RECORDS PROVIDED »
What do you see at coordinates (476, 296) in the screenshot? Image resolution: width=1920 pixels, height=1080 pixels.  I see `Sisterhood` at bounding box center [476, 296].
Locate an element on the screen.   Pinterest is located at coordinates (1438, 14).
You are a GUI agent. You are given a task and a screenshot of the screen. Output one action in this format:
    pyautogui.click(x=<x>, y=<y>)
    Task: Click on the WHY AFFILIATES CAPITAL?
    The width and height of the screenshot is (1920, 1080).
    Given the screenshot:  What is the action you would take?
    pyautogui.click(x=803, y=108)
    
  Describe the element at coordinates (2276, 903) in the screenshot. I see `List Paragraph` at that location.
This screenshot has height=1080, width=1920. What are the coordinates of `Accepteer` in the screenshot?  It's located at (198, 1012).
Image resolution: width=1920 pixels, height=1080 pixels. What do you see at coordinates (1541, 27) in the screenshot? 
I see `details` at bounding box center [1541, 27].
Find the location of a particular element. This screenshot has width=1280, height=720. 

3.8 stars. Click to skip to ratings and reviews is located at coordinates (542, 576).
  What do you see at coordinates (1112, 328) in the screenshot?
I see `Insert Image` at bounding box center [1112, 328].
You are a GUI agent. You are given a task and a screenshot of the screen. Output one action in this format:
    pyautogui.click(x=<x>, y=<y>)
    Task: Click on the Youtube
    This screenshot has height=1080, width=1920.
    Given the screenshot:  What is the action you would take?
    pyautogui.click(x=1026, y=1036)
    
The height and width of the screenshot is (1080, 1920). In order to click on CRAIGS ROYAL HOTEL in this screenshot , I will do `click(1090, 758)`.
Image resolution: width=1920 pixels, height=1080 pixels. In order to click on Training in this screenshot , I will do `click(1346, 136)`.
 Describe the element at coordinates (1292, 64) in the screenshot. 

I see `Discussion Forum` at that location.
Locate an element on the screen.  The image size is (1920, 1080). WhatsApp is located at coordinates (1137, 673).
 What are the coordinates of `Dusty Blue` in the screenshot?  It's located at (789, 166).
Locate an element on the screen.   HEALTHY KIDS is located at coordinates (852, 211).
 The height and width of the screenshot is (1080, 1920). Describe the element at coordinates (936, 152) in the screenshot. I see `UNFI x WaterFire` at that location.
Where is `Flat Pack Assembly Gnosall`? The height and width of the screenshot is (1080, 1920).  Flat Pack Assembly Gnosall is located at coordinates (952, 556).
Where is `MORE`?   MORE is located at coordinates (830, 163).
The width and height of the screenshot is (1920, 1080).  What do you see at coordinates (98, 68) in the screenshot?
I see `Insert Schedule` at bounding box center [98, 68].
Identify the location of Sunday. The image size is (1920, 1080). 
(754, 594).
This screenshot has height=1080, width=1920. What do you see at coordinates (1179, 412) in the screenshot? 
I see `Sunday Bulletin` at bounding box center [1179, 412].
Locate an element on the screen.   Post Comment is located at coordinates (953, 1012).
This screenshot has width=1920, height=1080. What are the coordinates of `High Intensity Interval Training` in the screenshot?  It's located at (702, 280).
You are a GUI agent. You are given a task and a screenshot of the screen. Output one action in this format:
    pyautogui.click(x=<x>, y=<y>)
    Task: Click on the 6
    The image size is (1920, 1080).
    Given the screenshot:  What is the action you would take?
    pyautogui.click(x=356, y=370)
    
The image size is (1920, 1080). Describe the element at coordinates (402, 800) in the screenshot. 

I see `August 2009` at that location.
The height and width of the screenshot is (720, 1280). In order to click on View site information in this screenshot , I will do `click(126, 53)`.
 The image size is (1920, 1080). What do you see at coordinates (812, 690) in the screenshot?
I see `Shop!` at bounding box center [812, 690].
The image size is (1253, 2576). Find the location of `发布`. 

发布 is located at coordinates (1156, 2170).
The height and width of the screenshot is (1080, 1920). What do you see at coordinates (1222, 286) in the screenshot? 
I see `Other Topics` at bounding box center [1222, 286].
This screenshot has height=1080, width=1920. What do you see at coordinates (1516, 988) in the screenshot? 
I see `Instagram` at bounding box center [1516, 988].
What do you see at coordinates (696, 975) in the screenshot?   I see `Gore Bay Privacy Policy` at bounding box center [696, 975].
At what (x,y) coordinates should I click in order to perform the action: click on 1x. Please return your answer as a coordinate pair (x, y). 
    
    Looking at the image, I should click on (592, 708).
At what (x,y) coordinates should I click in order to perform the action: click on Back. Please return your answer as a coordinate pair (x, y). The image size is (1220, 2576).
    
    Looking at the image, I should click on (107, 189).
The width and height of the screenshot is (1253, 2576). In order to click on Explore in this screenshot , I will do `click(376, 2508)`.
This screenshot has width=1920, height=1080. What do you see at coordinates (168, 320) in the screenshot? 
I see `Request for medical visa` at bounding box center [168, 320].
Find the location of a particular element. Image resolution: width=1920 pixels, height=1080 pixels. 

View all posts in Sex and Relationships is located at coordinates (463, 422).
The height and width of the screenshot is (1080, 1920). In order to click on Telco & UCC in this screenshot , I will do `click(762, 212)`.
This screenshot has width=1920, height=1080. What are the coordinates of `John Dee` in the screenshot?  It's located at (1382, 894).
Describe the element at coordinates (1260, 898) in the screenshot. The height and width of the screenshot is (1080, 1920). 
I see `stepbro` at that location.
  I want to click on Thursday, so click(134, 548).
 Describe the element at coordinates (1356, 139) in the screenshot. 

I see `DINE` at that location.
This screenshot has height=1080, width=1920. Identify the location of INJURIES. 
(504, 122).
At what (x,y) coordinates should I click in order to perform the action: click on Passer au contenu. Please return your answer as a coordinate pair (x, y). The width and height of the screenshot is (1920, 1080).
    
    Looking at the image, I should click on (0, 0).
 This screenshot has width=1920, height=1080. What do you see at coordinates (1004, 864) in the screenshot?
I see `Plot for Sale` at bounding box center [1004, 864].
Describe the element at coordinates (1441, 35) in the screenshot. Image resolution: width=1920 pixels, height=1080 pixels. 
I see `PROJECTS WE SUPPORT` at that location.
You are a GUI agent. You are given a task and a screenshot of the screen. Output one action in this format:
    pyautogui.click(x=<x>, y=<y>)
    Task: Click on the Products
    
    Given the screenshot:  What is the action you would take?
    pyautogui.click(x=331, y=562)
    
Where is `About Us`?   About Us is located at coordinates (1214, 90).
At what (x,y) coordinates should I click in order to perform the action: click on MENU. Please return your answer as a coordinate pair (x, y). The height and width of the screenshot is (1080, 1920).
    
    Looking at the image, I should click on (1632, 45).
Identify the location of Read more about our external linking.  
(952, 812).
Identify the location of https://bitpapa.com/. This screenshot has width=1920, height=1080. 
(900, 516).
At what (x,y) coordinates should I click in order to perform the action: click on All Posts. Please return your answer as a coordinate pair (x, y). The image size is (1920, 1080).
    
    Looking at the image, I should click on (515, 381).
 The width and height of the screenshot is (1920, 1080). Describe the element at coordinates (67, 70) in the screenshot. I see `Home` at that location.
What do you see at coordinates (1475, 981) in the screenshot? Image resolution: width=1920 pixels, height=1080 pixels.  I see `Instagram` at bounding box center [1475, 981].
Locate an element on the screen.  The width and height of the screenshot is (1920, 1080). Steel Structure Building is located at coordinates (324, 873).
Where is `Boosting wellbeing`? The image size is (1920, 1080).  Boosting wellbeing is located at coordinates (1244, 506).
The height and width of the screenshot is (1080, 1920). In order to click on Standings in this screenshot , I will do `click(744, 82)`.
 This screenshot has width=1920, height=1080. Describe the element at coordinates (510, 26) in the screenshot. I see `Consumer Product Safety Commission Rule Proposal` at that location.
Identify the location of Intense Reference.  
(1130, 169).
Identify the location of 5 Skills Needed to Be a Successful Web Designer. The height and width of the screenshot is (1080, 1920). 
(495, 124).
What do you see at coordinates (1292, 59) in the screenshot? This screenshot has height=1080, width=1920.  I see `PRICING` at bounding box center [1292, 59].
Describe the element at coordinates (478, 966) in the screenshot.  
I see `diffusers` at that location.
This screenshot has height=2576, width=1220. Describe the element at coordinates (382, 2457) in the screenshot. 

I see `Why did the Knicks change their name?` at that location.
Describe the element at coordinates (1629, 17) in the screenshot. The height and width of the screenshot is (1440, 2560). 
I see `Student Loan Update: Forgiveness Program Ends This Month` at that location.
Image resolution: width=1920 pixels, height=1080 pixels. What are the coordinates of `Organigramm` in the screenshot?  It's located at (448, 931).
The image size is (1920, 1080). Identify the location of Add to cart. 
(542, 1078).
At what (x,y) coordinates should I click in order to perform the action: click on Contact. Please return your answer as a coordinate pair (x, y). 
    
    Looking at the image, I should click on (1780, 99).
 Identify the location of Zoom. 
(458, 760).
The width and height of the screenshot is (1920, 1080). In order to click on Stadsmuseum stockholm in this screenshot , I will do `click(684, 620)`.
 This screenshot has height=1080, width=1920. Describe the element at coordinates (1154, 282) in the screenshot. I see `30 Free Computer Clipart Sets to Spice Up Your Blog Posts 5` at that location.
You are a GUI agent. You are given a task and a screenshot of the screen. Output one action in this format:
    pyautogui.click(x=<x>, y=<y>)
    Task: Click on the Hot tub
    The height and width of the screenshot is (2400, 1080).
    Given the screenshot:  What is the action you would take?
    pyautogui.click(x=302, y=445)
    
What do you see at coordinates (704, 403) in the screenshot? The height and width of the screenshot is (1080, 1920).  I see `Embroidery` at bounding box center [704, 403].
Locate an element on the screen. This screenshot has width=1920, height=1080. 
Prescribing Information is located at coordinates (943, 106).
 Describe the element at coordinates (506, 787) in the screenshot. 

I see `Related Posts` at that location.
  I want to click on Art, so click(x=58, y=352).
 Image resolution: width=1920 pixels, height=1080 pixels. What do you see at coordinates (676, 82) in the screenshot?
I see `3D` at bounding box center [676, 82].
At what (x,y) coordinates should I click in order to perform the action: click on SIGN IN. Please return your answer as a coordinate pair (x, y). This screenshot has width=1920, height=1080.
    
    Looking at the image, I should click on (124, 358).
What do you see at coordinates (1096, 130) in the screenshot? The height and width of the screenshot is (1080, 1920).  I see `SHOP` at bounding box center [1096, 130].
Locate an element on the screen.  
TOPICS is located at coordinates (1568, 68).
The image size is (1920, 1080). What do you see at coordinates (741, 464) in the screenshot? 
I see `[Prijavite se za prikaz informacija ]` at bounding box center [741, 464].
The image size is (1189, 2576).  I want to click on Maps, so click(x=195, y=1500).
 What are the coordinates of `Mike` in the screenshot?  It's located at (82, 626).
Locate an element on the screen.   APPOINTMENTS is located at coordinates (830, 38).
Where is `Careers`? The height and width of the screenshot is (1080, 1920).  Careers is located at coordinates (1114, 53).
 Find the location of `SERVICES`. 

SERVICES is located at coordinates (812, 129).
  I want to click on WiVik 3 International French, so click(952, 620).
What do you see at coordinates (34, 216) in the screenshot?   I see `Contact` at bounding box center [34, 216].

STATED EXERCISE »
Select every line in the material above that contains the string "pixels". Case counts.

REPLY »
What do you see at coordinates (476, 296) in the screenshot? Image resolution: width=1920 pixels, height=1080 pixels.  I see `Sisterhood` at bounding box center [476, 296].
Image resolution: width=1920 pixels, height=1080 pixels. What do you see at coordinates (1541, 27) in the screenshot? 
Image resolution: width=1920 pixels, height=1080 pixels. In order to click on Training in this screenshot , I will do `click(1346, 136)`.
Find the location of a particular element. Image resolution: width=1920 pixels, height=1080 pixels. 
Describe the element at coordinates (1441, 35) in the screenshot. Image resolution: width=1920 pixels, height=1080 pixels. 
What do you see at coordinates (1475, 981) in the screenshot? Image resolution: width=1920 pixels, height=1080 pixels.  I see `Instagram` at bounding box center [1475, 981].
Image resolution: width=1920 pixels, height=1080 pixels. What are the coordinates of `Organigramm` in the screenshot?  It's located at (448, 931).
 Image resolution: width=1920 pixels, height=1080 pixels. What do you see at coordinates (676, 82) in the screenshot?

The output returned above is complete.